# Transcribing to learn Composition



## Connor_s (Jun 27, 2018)

I've been writing music for about 5 years and have become really unsatisfied with my writing ability. Right now most of my songs are extremely simple, just sticking in a minor key with no modulations and very basic orchestration. I've thoroughly enjoyed composing even with my limited ability and I have even gotten a little bit of commercial work but I want to expand.

One suggestion I have seen in countless places is to learn by transcribing music that you like. However, my ear is terrible. I can usually figure out a melody (although only the intervals, I can't tell pitch) and trying to figure out the harmony beneath that is impossible.

To add to that problem, my piano skill is minimal and I typically write by drawing in midi notes.

I was wondering if anyone had any insight on what I can do to expand my writing ability as well as how important piano ability and having a good ear is to composition. I've currently been researching music theory and studying scores since I am unable to transcribe them myself. I also thought about buying some masterclasses from Mike Verta and maybe a class or two from Scoreclub, but I am totally lost as to what my next steps should be.


----------



## aaronventure (Jun 27, 2018)

Try figuring out the bass notes, they should be the simplest to figure out right after the melody. Along with the melody, you should be able to figure out the chord. If you're doing score study, you've already seen the various ways in which a chord can be outlined.

Also, the melody should tell you which scale you're in, and you can probably—like most of the people who have been listening to western music since they were born—detect tonicism, borrowed chords and modulations, since a lot of popular music we have been exposed to so often sticks to just one key.

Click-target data
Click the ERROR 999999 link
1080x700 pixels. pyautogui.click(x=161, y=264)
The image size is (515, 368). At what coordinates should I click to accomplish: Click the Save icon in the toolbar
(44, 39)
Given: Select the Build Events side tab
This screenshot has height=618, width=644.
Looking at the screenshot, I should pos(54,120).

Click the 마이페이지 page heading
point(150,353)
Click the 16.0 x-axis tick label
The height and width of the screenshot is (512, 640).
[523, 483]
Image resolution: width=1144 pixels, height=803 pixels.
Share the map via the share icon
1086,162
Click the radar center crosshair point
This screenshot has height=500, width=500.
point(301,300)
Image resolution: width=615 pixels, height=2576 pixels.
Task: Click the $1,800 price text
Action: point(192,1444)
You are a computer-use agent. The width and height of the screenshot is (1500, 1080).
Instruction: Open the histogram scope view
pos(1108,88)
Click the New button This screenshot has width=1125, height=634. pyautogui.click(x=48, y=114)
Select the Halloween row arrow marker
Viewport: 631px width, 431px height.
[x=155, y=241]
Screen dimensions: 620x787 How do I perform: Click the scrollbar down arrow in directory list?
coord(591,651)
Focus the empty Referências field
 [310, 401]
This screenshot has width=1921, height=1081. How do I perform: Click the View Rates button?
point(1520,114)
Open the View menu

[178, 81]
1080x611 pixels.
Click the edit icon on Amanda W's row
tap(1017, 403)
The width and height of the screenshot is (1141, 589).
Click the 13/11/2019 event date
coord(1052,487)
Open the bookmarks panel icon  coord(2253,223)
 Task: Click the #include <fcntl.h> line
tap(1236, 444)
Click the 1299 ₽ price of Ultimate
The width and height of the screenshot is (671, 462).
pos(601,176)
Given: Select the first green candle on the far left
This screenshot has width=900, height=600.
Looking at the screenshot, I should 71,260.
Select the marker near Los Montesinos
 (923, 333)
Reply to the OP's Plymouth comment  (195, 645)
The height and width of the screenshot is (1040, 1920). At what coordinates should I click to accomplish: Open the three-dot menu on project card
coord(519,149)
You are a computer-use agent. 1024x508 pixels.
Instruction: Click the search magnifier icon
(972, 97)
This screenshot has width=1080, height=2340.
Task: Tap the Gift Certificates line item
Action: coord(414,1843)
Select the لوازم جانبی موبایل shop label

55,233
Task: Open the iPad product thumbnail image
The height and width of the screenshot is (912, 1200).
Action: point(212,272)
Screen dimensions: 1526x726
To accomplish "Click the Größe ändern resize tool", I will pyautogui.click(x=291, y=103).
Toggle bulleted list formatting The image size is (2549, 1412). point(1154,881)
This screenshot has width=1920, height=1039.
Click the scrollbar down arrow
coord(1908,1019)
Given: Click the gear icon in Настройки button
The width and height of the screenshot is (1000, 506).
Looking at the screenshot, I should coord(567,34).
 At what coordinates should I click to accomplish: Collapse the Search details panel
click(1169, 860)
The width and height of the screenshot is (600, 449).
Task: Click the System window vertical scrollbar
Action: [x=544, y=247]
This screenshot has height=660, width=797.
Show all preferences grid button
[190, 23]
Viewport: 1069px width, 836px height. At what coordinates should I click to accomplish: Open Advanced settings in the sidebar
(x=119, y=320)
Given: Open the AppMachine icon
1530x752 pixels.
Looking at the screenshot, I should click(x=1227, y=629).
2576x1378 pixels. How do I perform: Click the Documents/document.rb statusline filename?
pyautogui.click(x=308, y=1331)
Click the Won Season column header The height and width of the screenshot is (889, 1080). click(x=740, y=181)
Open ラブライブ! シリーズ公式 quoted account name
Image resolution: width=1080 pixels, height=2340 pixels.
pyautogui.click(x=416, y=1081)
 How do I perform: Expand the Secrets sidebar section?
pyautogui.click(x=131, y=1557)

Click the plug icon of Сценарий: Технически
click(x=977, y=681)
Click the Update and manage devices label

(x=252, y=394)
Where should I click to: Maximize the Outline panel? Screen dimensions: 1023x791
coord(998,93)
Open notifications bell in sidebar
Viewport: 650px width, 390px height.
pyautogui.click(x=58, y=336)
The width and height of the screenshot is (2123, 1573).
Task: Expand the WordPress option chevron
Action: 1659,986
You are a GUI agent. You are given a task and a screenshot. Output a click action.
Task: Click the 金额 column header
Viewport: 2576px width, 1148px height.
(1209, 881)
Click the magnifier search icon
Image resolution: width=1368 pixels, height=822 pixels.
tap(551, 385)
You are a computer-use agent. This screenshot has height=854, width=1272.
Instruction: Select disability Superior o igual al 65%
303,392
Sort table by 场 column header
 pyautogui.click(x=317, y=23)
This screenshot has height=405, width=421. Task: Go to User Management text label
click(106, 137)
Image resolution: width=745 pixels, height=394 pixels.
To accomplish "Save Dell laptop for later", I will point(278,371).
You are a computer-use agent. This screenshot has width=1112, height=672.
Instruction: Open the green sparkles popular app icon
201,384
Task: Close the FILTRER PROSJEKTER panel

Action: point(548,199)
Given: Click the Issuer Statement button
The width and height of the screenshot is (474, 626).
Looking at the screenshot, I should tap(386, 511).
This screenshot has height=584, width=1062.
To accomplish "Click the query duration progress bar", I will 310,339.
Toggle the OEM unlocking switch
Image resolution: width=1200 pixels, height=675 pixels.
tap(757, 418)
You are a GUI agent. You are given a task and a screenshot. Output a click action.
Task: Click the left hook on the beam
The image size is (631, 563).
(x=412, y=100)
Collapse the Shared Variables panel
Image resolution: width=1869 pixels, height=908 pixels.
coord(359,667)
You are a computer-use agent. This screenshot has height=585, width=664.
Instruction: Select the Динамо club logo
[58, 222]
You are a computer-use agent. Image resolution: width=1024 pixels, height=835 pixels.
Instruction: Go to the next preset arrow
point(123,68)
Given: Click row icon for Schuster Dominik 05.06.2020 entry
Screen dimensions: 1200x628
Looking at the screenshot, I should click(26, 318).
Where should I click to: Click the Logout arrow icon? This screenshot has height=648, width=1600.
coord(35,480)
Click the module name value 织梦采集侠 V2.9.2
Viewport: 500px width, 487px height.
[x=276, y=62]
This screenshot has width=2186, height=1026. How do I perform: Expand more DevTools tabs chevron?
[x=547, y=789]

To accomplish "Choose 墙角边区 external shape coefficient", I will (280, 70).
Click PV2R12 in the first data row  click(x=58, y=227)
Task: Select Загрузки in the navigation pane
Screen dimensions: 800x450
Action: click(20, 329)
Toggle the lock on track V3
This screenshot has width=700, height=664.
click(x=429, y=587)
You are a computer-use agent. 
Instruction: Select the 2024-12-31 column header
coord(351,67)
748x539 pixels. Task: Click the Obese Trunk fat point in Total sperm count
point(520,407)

#### OBJECTIVE:
Continue the forum thread about transcribing music to learn composition, picking up right after its final sentence.

#### RESPONSE:
So it's the process of elimination. You know the scale and/or you know two tones. Does it sound like a major or a minor chord? Or a 7th? Diminished, Augmented? You get my point.

It takes practice, but after a while it gets a lot easier. You just have to keep at it.

Mike's classes are great. He currently has a 40%-off sale and at $18/pop, they're a no-brainer.


----------



## d.healey (Jun 27, 2018)

Scoreclub is great, you should get the OTL classes. You should also transcribe like Mike says.


----------



## danbo (Jun 27, 2018)

I haven't found transcribing particularly useful FWIW, maybe I didn't try hard enough. _Instead_ I've listened to music for decades, in addition to the dry theory it gives inspiration, ideas and mechanics of what works and what doesn't.

Get some of those cheap boxed sets of the the canon for different core composers, I'd suggest starting with one of the Brilliant Classics Bach sets. Stellar performances, congratulate yourself after listening to everything he wrote that we still have.

Edit:
If I can make a suggestion, _reading_ the score while listening is enormously helpful. For something to start with get a recording of Monteverdi's _Lamento della Ninfa_, it's cantus firmus in it's pure and most beautiful form. You can get the music online, I haver it in MusiXTeX by Moriwaki Michio. Section b is sublime. 

So look how the parts interleave, creating harmonies while being interdependent, and the little unusual bits like at bar 92 the A jump to the E.


----------



## Connor_s (Jun 27, 2018)

Thanks for all the great feedback. I didn't realize the Mike Verta classes were on sale right now so I will definitely pick those up. I have looked at OTL as well and watched the free videos available so that's definitely on my list.

Aaron, I will keep in mind what your transcribing advice and that sounds like a good way to approach it.

I'll also have to check out those boxed sets you mentioned danbo, thanks!


----------



## Dewdman42 (Jun 27, 2018)

where are Mike's classes on sale for $18?


----------



## d.healey (Jun 27, 2018)

Dewdman42 said:


> where are Mike's classes on sale for $18?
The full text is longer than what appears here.